Yes, Dan, it's Kym here. I think we just need to make sure that we're talking about annualized numbers or run rated numbers, as you just mentioned, as opposed to dropping into a quarter, because while we've got -- we've pointed out that we've got about $2 million in annualized earnings. That's based on the calculation of how much has revenue increased, what were the cost savings and let's multiply that on an annualized basis. So while it's $2 million annualized, we'll see it across the next 12 months as opposed to necessarily falling in a quarter or a half year result. I think the best way to look at it is that, $6 million just gradually across a 12-month period post completion of the site, almost in a straight line, is kind of how we're looking at it, simply because we don't know the exact timing that certain projects are going to complete except within a realistic time frame. But the way that we forecast it is gradually across a 12-month period post completion.

Daniel Stein

analyst
#46

Right. Okay. So we won't necessarily expect that whole, whatever it is, incremental kind of $6 million to run rate from the first quarter of '25.

Kym Gallagher

executive
#47

No. You would expect to see that all completely finished by the end of FY '25. So it'll be fully run rated by the end of next year at the latest. And, I guess, bearing in mind the bulk of the growth or the impact will come within the first 2 months and then it'll kind of tail off. But as I said, we've just budgeted for it straight line or forecast for it straight line, but you'd probably see a little bit more of an impact upfront in the first quarter than in the last quarter.

Daniel Stein

analyst
#48

Yes. Okay. And then we should add to that any incremental earnings from acquisitions that you close over the next 6 months on top of this annualized run rate that you've got on Slide 10.

Kym Gallagher

executive
#49

That's right.
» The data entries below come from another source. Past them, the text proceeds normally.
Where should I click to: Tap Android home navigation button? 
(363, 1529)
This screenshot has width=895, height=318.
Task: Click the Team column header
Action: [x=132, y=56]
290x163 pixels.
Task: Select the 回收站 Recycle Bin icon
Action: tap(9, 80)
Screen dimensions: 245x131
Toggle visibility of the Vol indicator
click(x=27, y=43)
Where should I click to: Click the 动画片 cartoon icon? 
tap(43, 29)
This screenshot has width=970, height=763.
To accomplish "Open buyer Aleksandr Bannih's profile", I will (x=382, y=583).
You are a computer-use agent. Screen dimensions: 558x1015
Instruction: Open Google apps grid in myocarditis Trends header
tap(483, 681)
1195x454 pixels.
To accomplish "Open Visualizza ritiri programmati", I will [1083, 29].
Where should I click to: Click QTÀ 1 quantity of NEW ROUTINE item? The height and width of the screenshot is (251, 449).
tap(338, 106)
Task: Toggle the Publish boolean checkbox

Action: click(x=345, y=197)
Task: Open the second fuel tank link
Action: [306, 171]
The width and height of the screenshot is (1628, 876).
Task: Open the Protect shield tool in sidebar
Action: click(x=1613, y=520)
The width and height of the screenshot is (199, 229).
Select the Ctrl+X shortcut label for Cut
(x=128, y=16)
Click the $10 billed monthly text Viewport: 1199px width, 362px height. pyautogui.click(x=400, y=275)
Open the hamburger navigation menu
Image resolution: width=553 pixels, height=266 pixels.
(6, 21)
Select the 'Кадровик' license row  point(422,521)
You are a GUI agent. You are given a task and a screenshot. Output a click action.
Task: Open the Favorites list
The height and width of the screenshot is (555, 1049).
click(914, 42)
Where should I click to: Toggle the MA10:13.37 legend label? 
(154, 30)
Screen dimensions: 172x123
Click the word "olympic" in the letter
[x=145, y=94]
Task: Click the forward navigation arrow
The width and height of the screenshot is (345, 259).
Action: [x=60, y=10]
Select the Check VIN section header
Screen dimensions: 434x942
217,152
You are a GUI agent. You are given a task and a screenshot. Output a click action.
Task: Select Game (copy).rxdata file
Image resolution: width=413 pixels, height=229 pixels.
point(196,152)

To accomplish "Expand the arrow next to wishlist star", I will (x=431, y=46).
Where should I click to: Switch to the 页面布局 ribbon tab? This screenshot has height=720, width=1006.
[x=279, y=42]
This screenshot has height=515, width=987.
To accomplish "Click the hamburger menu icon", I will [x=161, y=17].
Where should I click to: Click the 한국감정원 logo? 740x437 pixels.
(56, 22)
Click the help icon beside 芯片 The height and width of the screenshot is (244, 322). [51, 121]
So the acquisitions that Harry had mentioned, some of the -- we've got a couple of large ones that we're looking at that are not included in any of these numbers simply because they're too preliminary in the due diligence phase at this point to put towards any of these forecasts, although we're confident that with discussions with the vendors and how the due diligence is going that we should be able to complete. Ultimately, the goal is to complete those prior to 30 June. And if we do, we'll make an announcement to that effect at the appropriate time.

Harry Konstantinou

executive
#50

And just to be clear on that, when we identify an acquisition, it means we've signed a heads of agreement with it. We're not just chipping at the outside. We've signed a heads of agreement. We know what we're prepared to pay. We know what the vendor is prepared to accept, and then we're in financial and legal due diligence. Just reviewing the opportunity to make sure it meets the -- what we've been advised of.

Operator

operator
#51

Thank you. There are no further questions at this time. I'll now hand back to Mr. Konstantinou for closing remarks.

Harry Konstantinou

executive
#52

Again, thank you, everyone, for your time today to listen to what we have to say and your support of the business and your belief in what we are building. We're pretty excited about what the rest of this financial year has and what leading into next financial year. We hope to update when we get closer to some of these acquisitions and how they're likely to perform, because we are getting questions about that. But, obviously, we'll provide those details once we are secure. But thank you for your time. Thank you for your support. And we hope to speak to a few of you one-on-one shortly. Thanks.

Operator

operator
#53

That does conclude our conference for today. Thank you for participating. You may now disconnect.